PRIA Jepang yang mengunjungi sebuah negeri Asia lain melihat dengan perasaan sangat heran dan tidak percaya. Tuan rumahnya, dengan menggunakan sumpitnya sendiri, memilih dan mengambil daging yang paling baik dari piring hidangan, dan kemudian menaruhnya di atas piring nasi tamunya! Di negerinya sendiri di Jepang, hal ini dianggap tidak sopan. Tidak seorang pun akan menggunakan sumpitnya sendiri untuk mengambil makanan dari piring hidangan, kecuali sumpit itu lebih dahulu dibalik sehingga ujung bekas kena mulut tidak menyentuh makanan. Namun tuan rumahnya benar-benar hanya berusaha untuk menghormatinya, bukan untuk menyinggung perasaannya. Sesuatu yang tidak mungkin dilakukan di Jepang merupakan sikap menghormat di negeri ini!
Betapa berbedanya adat-istiadat! Betapa tidak konsekwennya banyak adat-istiadat! Dan siapa yang dapat mengatakan mana yang terbaik? Tetapi, ada adat-istiadat yang didasarkan atas takhyul atau ajaran-ajaran salah.
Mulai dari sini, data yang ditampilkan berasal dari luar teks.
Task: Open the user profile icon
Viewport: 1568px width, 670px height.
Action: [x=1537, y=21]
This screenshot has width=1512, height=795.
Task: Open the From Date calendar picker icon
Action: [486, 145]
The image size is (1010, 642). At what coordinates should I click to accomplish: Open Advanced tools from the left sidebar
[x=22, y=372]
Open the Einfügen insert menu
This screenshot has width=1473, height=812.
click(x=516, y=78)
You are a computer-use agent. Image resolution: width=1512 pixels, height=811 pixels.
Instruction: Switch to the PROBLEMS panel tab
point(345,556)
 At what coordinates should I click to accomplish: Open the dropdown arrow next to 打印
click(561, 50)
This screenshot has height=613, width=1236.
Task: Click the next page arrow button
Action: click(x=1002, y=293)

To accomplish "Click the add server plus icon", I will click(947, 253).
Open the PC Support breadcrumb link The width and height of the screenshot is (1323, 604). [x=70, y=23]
Bagi orang-orang yang hati nuraninya sudah dilatih oleh Alkitab, adat-istiadat sedemikian jelas harus dihindari. Apa yang dapat membantu seseorang yang ingin menyenangkan Allah untuk memutuskan adat-istiadat mana yang dapat diikuti dan sejauh mana? Yaitu dengan mengikuti prinsip-prinsip Alkitab, karena seorang Kristen menerima Alkitab sebagai standarnya tidak soal di mana ia tinggal.
Menerapkan Prinsip-Prinsip Alkitab
Firman Allah memang sangat berkuasa untuk mempengaruhi hati seseorang yang rendah hati dan untuk makin lebih menyelaraskan kehidupannya dengan cara Allah dan hal ini telah banyak sekali diperlihatkan. Rasul Paulus mengatakan bahwa orang-orang Kristen di Tesalonika menerima Firman Allah ”memang sungguh-sungguh demikian—sebagai firman Allah, yang bekerja juga di dalam kamu yang percaya”. (1 Tesalonika 2:13) Begitu berkuasanya Firman itu sehingga, seperti dinyatakan dalam 1 Korintus 6:9-11, ia telah menyebabkan banyak orang di Korintus purba, yang dikenal tidak bermoral, meninggalkan haluan mereka sebelumnya seperti mencuri, melakukan percabulan, pemabukan, dan perbuatan homoseks. Apakah Firman Allah juga bekerja dalam diri saudara? Apakah prinsip-prinsipnya mengatur kehidupan saudara sepenuhnya, sehingga saudara dapat mengerti apa yang harus dilakukan bila menghadapi adat-istiadat setempat?
Kadang-kadang jelas kelihatan bahwa adat-istiadat tertentu langsung bertentangan dengan prinsip-prinsip Alkitab. Dalam hal sedemikian orang yang mengetahui standar-standar Yehuwa dan ingin menyenangkan Dia akan menghindari adat-istiadat tersebut. Sebagai contoh, adat-istiadat membakar dupa pada waktu pemakaman untuk menenangkan orang yang mati atau ”arwah”-nya atau untuk memberinya ”selamat jalan” dan membuat ”jiwa”nya bahagia. Atau mungkin model-model rumah, pesawat TV, mobil, dan sebagainya dibakar dengan anggapan memberi orang mati itu perkara-perkara yang dapat menyenangkan dia di alam roh. Tetapi, seorang Kristen yang percaya kepada pernyataan Alkitab bahwa orang mati ”tak tahu apa-apa” menyadari bahwa kebiasaan sedemikian didasarkan pada kepercayaan yang salah dan karena itu menghindarinya.—Pengkhotbah 9:5, 10; Mazmur 146:4.
Tetapi, jika suatu adat tidak langsung melanggar prinsip-prinsip Alkitab namun hanya mempersulit seseorang untuk melayani Allah Yehuwa sepenuhnya, memang lebih sulit untuk menentukan batasnya dan memperlihatkan bahwa prinsip-prinsip Alkitab mengatur kehidupan saudara. Beberapa dari adat-istiadat yang sudah umum yang dapat mempengaruhi hubungan seseorang dengan Yehuwa ialah penilaian yang tinggi untuk pendidikan dan sukses secara materi, ketundukan seumur hidup kepada orangtua, dan jodoh yang dipilih orangtua. Bagaimana prinsip-prinsip Alkitab dapat diterapkan dalam keadaan-keadaan seperti itu?